Additional resources

AWS CLI Cheat Sheet
# Obtain account
aws sts get-caller-identity
# Obtain username and userarn
aws iam get-user
# Obtain rolearn
aws iam list-roles
# Obtain groups
aws iam list-groups

Create an EKS cluster

Clone the Otomi Terraform repository:

git clone https://github.com/redkubes/quickstart.git
cd eks
  • Copy example.tfvars file to terraform.tfvars file and fill in missing configuration parameters
  • Open a terminal and run the following:
terraform init
# install the EKS cluster
terraform apply

Get the credentials of the cluster:

# Update your kubeconfig
# Default: aws eks update-kubeconfig --name otomi
aws eks update-kubeconfig --name <cluster_name>

Add a CNI

To use the network policies feature in Otomi, make sure to install the Calico CNI or any other CNI that supports Kubernetes network polices.

Install Tigera Operator:

helm repo add projectcalico https://docs.tigera.io/calico/charts
helm repo update
kubectl create namespace tigera-operator
helm install calico projectcalico/tigera-operator --version v3.26.3 --namespace tigera-operator

Or install Calico minimal:

kubectl apply -f https://raw.githubusercontent.com/projectcalico/calico/v3.26.3/manifests/calico.yaml

Configure Route53

Follow these steps to use AWS Route53.

  1. Register a domain and retrieve the Hosted zone ID
  2. Create a dns-policy.json file for the policy and add the Zone ID:
{
"Version": "2012-10-17",
"Statement": [
{
"Effect": "Allow",
"Action": "route53:GetChange",
"Resource": "arn:aws:route53:::change/*"
},
{
"Effect": "Allow",
"Action": [
"route53:ChangeResourceRecordSets",
"route53:ListResourceRecordSets"
],
"Resource": [
"arn:aws:route53:::hostedzone/<your-zone-id>"
]
},
{
"Effect": "Allow",
"Action": [
"route53:ListHostedZonesByName",
"route53:ListHostedZones"
],
"Resource": [
"*"
]
}
]
}
  1. Create the policy:
aws iam create-policy --policy-name "otomi-dns" --policy-document file://dns-policy.json
  1. export the policy ARN:
export POLICY_ARN=$(aws iam list-policies --query 'Policies[?PolicyName==`<policy-name>`].Arn' --output text)
  1. Create a user:
USER=user-name
aws iam create-user --user-name $USER
  1. Attach the user to the policy:
aws iam attach-user-policy --user-name $USER --policy-arn $POLICY_ARN
  1. Create the access-key:
ACCESS_KEY=$(aws iam create-access-key --user-name $USER)
  1. Get the secret-access-id and secret-access-key:
ACCESS_KEY_ID=$(echo $ACCESS_KEY | jq -r '.AccessKey.AccessKeyId')
ACCESS_KEY_SECRET=$(echo $ACCESS_KEY | jq -r '.AccessKey.SecretAccessKey')

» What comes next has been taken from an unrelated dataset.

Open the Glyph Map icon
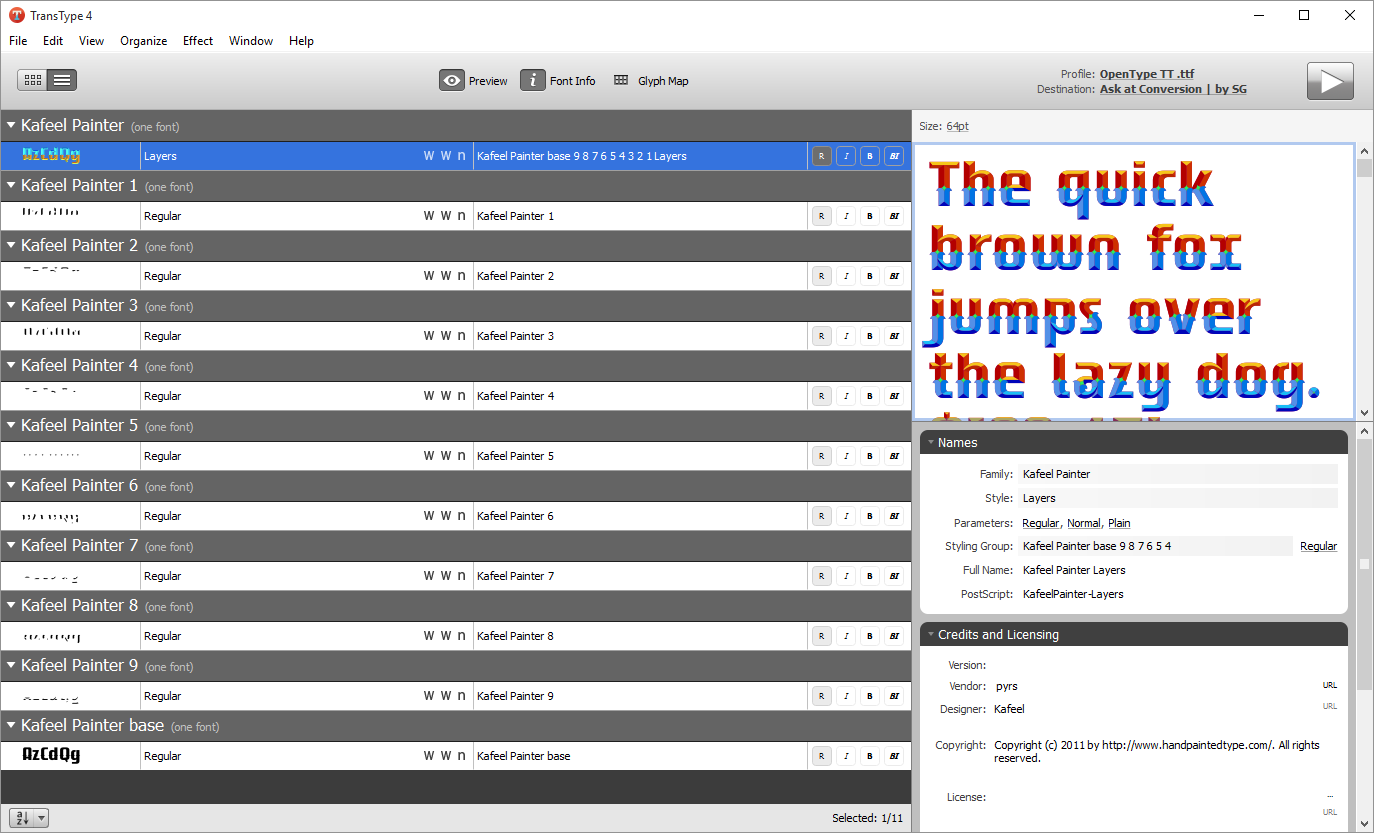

Create the values.yaml file

  • Get the API server endpoint. You can find the API server endpoint in the Details section of the cluster in the AWS console.

  • Add the DNS configuration created in the previous step, the API server endpoint, the domainSuffix, domainFilters, region and email to the values.yaml that we'll use to install Otomi:

tee values.yaml<<EOF
cluster:
name: otomi
provider: aws
region: your-region
apiName: api-server-endpoint
domainSuffix: your-domain.com
otomi:
hasExternalDNS: true
dns:
domainFilters:
- your-domain.com
provider:
aws:
credentials:
secretKey: $ACCESS_KEY_ID
accessKey: $ACCESS_KEY_SECRET
region: your-region
apps:
cert-manager:
issuer: letsencrypt
stage: production
email: admin@your-domain.com
EOF

Install Otomi on EKS

Install Otomi using Helm:

helm repo add otomi https://otomi.io/otomi-core
helm repo update
helm install -f values.yaml otomi otomi/otomi

Monitor the logs of the installer job:

kubectl logs jobs/otomi -n default -f

When the installer is finished, copy the url and admin-password from the console output.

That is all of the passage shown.